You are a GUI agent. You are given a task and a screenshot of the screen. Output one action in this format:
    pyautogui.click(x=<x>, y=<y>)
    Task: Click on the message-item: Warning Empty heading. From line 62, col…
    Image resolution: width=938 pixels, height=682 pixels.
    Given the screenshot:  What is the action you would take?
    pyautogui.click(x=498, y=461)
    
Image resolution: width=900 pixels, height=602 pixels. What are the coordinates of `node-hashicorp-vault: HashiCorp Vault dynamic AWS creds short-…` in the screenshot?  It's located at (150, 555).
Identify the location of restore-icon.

== == ==

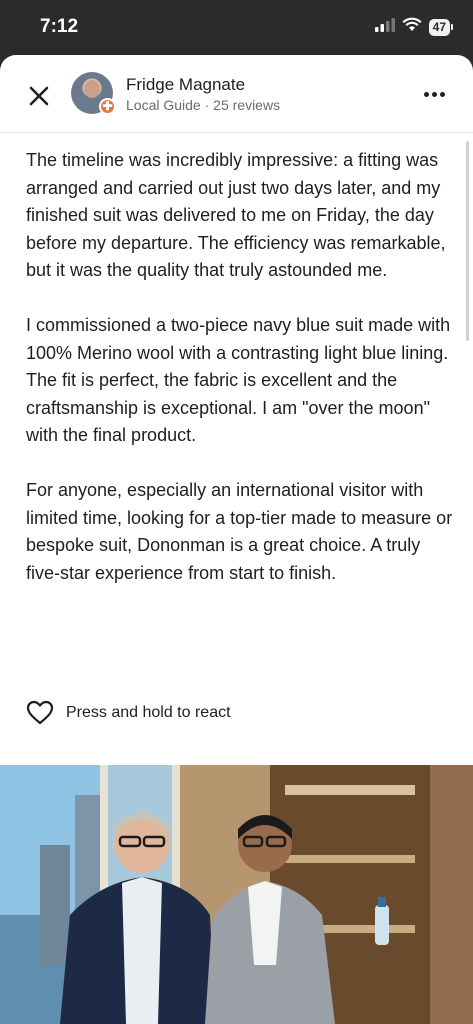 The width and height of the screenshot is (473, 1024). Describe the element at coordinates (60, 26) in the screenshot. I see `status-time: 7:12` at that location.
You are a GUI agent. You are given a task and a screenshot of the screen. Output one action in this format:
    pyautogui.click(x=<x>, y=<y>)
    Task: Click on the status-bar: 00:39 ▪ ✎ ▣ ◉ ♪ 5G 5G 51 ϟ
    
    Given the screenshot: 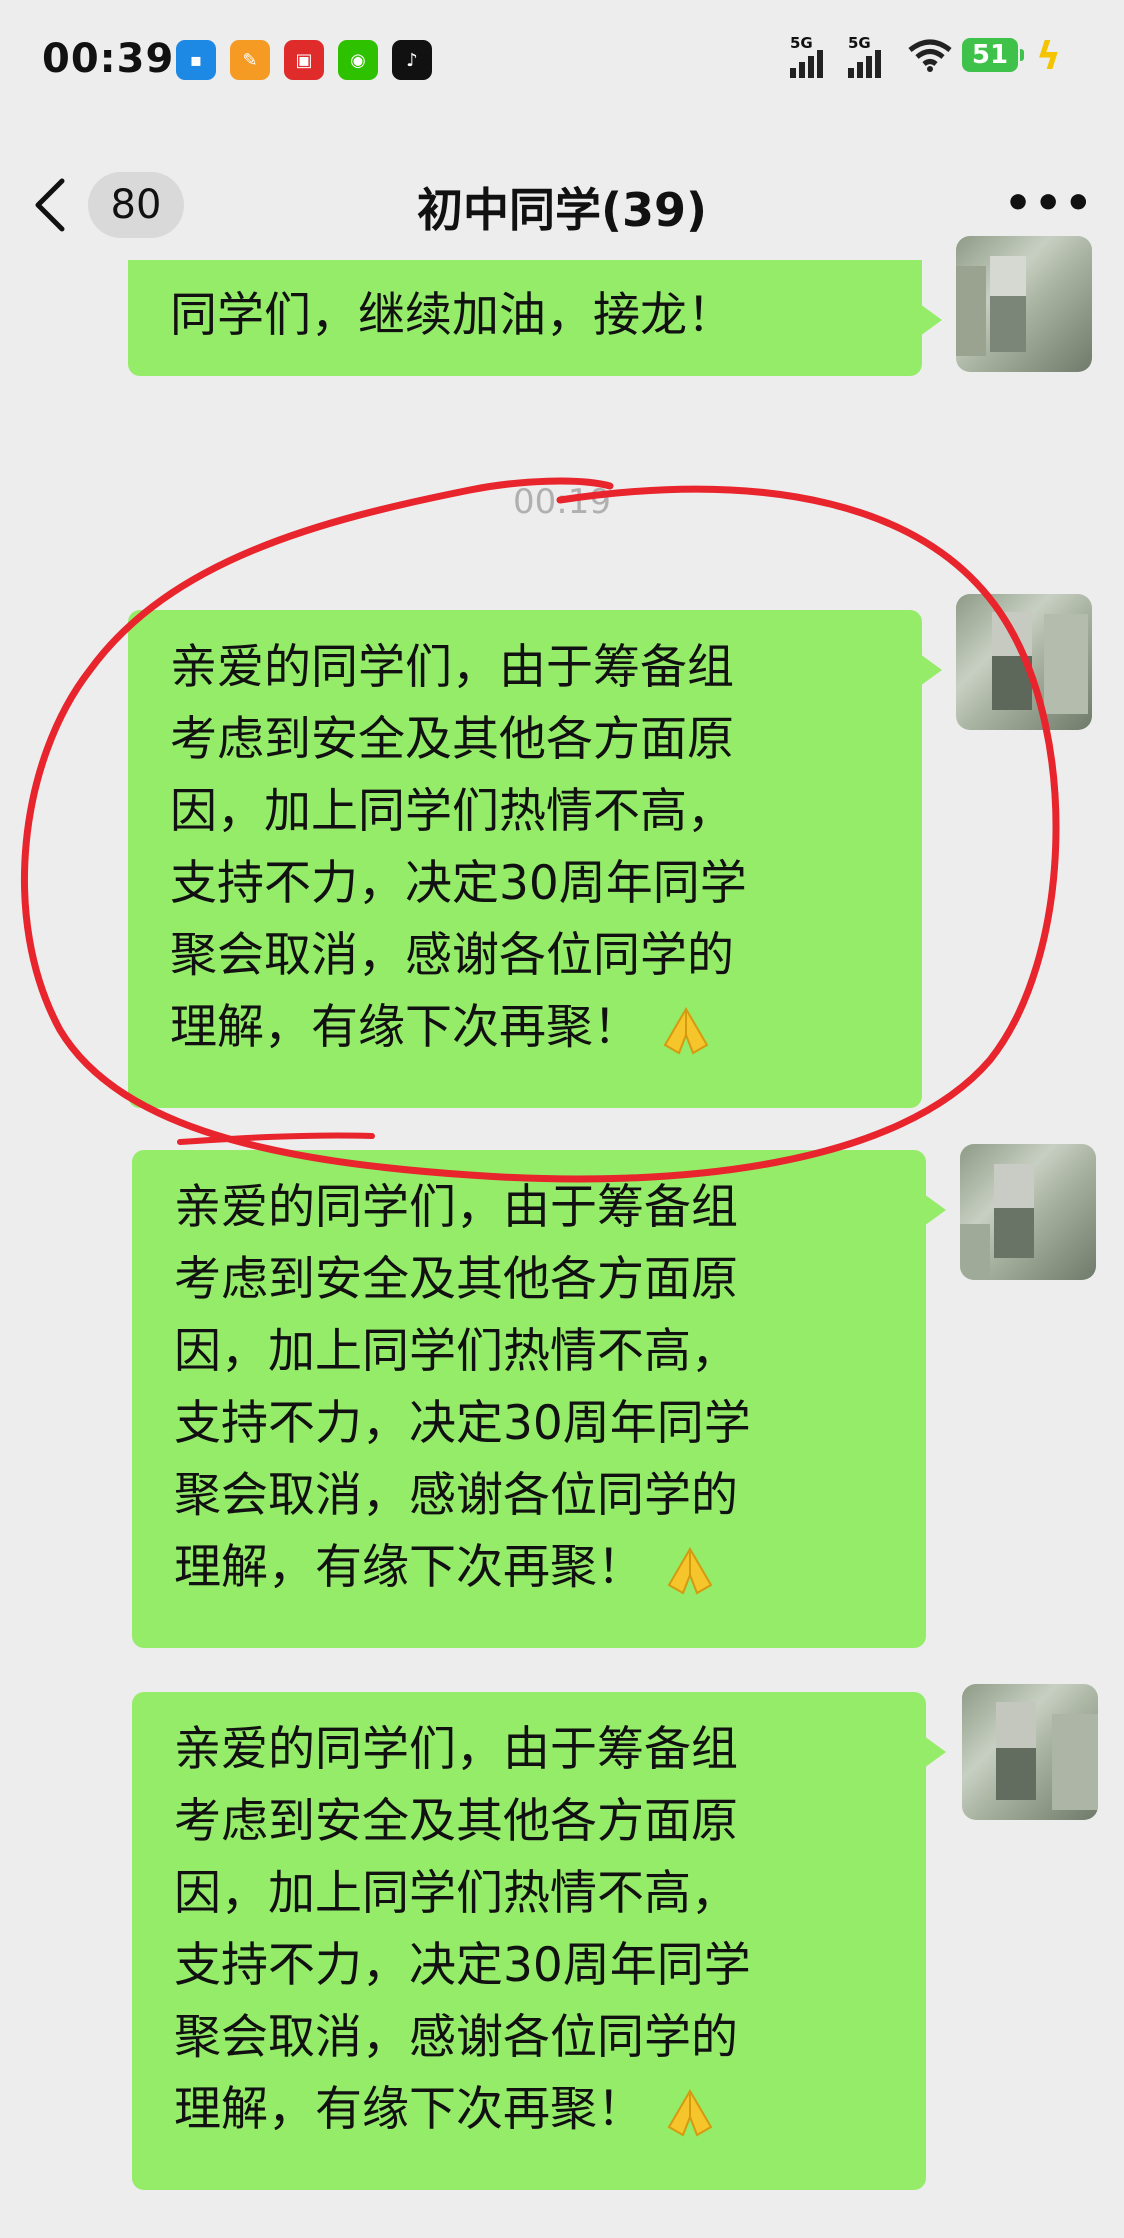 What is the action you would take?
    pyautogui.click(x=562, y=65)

== == ==

TASK GOAL:
Write out the stretch from the line containing "Image resolution: width=900" through the line containing "Identify the location of restore-icon." as a Markdown table with the columns Row and Line. Skip any blank lines.

RESPONSE AREA:
| Row | Line |
|---|---|
| 1 | Image resolution: width=900 pixels, height=602 pixels. What are the coordinates of `node-hashicorp-vault: HashiCorp Vault dynamic AWS creds short-…` in the screenshot?  It's located at (150, 555). |
| 2 | Identify the location of restore-icon. |